O Desembargador João Carlos Branco Cardoso, do Órgão Especial do TJRS, suspendeu a vigência da Lei nº 3.941/07, do Município de Taquara, que autoriza o Poder Executivo a conceder aos aposentados, inativos, pensionistas e deficientes físicos e mentais que recebam proventos de até três salários mínimos, a dispensa de pagamento do IPTU de 2008.
A legislação suspensa dispôs que o benefício sobre o valor do imposto recai apenas sobre o imóvel onde o cidadão resida, se for de sua propriedade, de seus herdeiros, ou se estiver sendo ocupado em regime de comodato ou de locação.
O projeto que resultou na Lei foi proposto inicialmente no âmbito da Câmara de Vereadores e vetado totalmente pelo Prefeito Municipal. A lei foi promulgada pelo Presidente da Câmara Municipal e agora tem seus efeitos suspensos.

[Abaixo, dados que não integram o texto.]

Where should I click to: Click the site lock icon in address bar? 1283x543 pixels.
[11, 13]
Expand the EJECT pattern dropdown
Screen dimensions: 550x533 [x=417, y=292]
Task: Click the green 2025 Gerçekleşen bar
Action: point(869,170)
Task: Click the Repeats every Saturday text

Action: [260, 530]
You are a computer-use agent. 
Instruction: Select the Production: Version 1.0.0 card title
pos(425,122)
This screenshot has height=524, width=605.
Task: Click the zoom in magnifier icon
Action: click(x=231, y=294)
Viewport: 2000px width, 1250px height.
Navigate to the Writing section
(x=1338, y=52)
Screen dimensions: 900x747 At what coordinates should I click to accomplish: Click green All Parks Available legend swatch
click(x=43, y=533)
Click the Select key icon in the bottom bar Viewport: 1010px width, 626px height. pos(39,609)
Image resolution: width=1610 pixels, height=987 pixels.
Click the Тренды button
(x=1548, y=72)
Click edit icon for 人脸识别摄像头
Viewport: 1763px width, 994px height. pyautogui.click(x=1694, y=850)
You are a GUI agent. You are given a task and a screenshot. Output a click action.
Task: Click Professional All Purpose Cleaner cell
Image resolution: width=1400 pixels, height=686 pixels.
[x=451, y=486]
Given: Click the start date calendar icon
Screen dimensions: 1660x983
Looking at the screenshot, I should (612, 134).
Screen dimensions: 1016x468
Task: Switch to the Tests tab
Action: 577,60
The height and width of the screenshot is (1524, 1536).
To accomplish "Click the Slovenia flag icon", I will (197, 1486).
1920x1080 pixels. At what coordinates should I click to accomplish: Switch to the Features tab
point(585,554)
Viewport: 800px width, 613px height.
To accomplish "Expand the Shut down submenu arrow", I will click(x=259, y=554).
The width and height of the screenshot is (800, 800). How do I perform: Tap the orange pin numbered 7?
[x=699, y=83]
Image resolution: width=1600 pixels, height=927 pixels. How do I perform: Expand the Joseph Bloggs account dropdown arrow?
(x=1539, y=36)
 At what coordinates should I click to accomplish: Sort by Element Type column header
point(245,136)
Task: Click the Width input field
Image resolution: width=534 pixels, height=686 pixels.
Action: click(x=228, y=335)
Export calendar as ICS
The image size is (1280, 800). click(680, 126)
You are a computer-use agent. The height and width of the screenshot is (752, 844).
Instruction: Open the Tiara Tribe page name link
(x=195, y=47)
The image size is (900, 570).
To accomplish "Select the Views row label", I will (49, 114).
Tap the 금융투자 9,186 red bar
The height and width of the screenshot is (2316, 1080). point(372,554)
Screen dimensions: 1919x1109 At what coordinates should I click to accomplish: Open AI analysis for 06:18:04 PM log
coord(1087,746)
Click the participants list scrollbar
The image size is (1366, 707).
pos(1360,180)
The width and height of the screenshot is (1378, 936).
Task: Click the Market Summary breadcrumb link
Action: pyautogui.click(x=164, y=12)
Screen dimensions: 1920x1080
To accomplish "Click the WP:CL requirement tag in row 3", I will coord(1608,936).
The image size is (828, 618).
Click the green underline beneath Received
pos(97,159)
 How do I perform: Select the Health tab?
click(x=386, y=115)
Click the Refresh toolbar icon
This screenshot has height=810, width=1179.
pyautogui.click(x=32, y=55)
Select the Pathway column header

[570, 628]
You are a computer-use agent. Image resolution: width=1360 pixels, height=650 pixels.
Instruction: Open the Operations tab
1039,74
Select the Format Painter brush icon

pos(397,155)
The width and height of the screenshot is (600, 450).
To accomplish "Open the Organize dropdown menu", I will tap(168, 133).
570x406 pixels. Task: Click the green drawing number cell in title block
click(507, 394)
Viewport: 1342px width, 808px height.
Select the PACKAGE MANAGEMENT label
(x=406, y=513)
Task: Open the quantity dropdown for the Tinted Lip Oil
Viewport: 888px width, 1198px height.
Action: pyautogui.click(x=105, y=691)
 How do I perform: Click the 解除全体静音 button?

Para o Desembargador Branco Cardoso, citando decisão do Desembargador Arno Werlang, “o preceito de que em matéria tributária a competência é ampla, cabendo, pois, a iniciativa a qualquer membro do Legislativo, ao Chefe do Executivo, aos cidadãos, etc…, em relação às leis que criam ou aumentam tributos, não prevalece para as leis tributárias benéficas, que continuam a ser de iniciativa privativa do Chefe do Executivo”.
E continua o julgador: “Entende-se por leis tributárias ´benéficas´ as que, quando aplicadas, acarretam diminuição de receita (leis que concedem isenções tributárias, que parcelam débitos fiscais, que aumentam prazos para o normal recolhimento de tributos, etc.), pois só o Executivo tem condições de avaliar a repercussão financeira de ´isenções, anistias, remissões, subsídios e benefícios de natureza financeira, tributária e creditícia”
A Ação Direta de Inconstitucionalidade (ADI) contra a Lei foi proposta à Justiça pelo Prefeito Municipal de Taquara, Cláudio Kaiser. A liminar vigora até o julgamento do mérito da ação pelo Órgão Especial.